Does that answer your question?

So if you have multiple GPUs on NF200 PCIe switches and you want to download the same data to all of them simultaneously is it possible to do it by sending the data just once (like broadcast packets in ethernet)?

You can send the data to one of the GPUs behind the switch and then transfer from that one to the other, while the host is already sending to the next card.

Unless I’ve missunderstood you, for that to be of any benefit I’d need to have some other transfer I could be doing from the host to one of the GPUs behind the switch whilst the GPU to GPU transfer was going on.
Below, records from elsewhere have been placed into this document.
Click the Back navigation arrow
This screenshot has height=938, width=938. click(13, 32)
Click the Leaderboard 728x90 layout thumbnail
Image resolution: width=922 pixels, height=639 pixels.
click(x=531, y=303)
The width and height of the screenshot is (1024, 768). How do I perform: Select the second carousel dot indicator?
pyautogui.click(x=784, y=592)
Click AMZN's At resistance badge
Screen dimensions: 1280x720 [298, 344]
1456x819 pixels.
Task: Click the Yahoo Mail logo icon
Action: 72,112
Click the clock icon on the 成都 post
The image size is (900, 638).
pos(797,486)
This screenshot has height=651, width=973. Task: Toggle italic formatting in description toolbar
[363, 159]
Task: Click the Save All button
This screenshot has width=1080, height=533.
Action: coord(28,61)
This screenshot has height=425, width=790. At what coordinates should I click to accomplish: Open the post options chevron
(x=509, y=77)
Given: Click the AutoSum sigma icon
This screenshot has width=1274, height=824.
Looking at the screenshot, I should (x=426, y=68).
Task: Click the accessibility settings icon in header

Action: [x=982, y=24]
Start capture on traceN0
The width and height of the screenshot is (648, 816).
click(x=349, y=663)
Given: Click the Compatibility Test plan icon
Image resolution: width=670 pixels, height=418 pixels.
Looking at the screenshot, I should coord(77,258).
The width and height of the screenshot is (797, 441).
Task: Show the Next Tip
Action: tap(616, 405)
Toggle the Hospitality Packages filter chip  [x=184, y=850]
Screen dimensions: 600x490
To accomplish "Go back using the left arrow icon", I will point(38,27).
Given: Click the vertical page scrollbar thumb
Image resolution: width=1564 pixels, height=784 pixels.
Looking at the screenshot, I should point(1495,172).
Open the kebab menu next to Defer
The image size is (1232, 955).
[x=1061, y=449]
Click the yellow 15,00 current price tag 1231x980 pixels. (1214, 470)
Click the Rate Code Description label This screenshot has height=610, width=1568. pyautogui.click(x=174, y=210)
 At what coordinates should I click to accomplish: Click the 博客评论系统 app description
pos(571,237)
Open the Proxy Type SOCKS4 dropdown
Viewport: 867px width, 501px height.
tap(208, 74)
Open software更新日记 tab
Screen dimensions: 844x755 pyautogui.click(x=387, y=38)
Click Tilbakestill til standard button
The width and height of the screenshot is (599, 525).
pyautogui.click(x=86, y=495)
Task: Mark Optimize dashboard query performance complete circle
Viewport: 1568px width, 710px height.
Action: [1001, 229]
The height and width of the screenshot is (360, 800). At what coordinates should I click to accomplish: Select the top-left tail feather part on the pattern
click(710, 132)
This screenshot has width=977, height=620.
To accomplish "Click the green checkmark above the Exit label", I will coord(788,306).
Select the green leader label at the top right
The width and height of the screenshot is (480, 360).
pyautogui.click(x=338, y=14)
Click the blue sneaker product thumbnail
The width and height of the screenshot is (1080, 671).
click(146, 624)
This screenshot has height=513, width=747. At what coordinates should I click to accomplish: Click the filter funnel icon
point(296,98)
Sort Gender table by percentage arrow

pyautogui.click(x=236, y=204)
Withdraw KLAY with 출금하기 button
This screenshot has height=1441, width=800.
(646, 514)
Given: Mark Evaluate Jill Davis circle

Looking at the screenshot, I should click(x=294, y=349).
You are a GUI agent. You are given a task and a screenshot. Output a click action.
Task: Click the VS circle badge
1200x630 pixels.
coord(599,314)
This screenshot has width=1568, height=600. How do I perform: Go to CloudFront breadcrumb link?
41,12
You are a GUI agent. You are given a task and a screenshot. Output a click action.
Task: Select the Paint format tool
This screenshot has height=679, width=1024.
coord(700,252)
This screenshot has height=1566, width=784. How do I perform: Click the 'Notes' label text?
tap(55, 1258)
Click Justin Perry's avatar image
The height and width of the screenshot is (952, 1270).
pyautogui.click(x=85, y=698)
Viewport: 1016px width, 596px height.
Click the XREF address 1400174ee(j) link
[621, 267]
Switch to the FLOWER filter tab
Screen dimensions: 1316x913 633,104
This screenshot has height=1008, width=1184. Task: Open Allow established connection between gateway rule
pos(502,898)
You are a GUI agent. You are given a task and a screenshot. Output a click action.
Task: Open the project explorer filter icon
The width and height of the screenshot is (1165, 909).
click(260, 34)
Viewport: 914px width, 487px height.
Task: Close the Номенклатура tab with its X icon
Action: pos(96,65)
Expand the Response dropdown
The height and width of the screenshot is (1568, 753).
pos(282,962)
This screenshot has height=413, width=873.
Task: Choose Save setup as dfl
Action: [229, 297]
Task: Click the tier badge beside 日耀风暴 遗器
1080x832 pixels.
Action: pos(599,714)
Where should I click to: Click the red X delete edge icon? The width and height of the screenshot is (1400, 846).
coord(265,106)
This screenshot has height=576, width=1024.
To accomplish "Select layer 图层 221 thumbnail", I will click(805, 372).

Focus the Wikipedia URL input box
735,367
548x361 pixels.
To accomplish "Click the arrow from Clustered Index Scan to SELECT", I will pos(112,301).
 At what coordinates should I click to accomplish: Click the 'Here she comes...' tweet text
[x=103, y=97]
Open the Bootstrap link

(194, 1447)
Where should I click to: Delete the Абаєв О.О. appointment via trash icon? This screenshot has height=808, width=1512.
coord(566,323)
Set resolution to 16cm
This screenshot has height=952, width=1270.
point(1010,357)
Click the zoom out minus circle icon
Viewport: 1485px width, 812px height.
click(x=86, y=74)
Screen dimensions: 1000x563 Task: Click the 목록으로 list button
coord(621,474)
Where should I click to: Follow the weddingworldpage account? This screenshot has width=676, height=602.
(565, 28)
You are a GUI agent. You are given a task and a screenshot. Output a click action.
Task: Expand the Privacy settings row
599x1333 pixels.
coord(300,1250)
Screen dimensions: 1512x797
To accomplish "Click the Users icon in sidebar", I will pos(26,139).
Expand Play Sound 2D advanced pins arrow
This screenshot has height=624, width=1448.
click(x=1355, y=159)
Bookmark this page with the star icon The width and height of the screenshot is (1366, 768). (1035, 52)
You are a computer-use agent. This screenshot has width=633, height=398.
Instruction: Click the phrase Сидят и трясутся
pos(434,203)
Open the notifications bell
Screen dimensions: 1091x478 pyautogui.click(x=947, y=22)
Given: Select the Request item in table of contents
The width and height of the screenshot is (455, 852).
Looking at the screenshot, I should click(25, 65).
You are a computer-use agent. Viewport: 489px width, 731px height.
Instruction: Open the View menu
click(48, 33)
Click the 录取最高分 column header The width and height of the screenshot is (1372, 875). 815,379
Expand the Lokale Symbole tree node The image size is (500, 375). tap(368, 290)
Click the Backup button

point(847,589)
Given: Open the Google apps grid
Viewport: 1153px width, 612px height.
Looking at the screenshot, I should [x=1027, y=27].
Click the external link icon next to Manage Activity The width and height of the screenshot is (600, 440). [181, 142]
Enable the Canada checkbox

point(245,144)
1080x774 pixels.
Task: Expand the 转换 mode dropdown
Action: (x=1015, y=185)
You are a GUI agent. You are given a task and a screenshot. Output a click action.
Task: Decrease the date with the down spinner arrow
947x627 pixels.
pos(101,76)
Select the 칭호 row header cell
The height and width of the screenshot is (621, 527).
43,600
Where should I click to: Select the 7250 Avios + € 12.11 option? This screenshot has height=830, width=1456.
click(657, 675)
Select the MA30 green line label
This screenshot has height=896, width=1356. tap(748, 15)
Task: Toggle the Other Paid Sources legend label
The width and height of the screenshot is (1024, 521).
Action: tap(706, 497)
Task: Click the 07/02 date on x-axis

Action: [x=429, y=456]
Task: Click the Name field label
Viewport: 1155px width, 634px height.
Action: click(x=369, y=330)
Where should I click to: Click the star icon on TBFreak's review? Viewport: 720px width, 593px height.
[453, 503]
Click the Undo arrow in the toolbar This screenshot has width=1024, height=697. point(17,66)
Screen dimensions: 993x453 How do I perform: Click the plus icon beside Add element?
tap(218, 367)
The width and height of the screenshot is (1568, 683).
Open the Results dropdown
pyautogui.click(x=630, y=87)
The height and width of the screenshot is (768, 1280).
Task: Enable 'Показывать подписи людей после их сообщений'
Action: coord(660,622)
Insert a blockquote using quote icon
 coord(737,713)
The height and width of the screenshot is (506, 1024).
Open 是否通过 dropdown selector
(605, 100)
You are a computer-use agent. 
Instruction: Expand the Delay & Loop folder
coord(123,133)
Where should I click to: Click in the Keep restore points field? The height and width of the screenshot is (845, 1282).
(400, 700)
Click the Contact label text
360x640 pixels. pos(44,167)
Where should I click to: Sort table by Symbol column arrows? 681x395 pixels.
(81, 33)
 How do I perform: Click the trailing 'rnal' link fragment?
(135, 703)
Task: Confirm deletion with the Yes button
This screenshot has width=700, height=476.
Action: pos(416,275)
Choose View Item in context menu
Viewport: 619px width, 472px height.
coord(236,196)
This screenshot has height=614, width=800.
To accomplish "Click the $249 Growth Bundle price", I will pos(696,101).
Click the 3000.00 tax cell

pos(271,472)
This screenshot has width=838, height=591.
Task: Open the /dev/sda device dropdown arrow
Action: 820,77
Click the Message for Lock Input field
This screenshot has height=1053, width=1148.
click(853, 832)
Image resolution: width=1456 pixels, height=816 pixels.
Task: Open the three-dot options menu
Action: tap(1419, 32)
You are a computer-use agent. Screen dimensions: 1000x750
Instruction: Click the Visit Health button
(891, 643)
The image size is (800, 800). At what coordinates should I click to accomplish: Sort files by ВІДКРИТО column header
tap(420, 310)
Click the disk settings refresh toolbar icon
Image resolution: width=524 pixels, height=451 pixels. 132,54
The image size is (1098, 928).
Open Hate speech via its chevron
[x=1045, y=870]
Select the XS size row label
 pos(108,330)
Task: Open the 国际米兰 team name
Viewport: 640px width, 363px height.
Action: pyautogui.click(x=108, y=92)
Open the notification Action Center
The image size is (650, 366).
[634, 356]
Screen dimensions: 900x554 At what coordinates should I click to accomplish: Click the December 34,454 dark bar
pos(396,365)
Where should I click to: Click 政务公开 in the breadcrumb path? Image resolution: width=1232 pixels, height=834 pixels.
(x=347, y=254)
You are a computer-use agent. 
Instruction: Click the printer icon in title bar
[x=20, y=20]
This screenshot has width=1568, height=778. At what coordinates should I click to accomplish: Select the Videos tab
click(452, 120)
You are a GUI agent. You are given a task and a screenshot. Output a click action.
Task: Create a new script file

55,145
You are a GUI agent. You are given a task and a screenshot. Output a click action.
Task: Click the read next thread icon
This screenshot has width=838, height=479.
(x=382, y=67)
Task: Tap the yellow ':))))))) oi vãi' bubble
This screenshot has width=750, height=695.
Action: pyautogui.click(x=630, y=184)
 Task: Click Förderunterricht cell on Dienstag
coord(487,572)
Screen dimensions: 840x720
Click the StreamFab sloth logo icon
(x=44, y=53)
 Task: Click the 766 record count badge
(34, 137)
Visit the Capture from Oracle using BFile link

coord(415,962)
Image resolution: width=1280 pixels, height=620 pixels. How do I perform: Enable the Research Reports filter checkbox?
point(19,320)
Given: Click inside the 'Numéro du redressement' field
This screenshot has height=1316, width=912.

In fact even then I’d potentially end up with the two transfers sharing PCIe bandwidth behind the switch. I was thinking of something more like this:

http://www.tomshardware.co.uk/3-way-sli-p55-nf200,review-32021.html

In my particular application I could imagine having a large number of GPUs behind just a single 16x PCIe bus and with this broadcast feature the performance could be virtually as good as having each GPU on its own 16x PCIe bus. Of course, each GPU would generate different data so readback would be more of a problem but the results generally have to be stored somewhere (on disk for example) and its pretty tough keeping up with a single 16x PCIe bus.

I agree, there shouldn’t be any potential gain there.

I ran the simpleP2P test but is said that my GTX590 does not support p2p. OS is WinXP x64. Do anybody know how to enable the p2p communication?

Sorry I would like to ask friends in this thread about your performance for GTX590 host to device and device to host. I’m getting some strange performance bandwidth as report in the thread : http://forums.nvidia.com/index.php?showtopic=218954
I am still investigating the source of trouble because my PCIE is x16 v2.0.

It would be great if an application using a single card could automatically scale to 2 cards if present.

I know it’s possible if you code with multiple cards in mind.

But I wonder if something like “AFR” in graphics can be accomplished driver-side for CUDA.

In that way even if the application addresses a single card, it could be scaled to 2-3-4 cards seamlessly.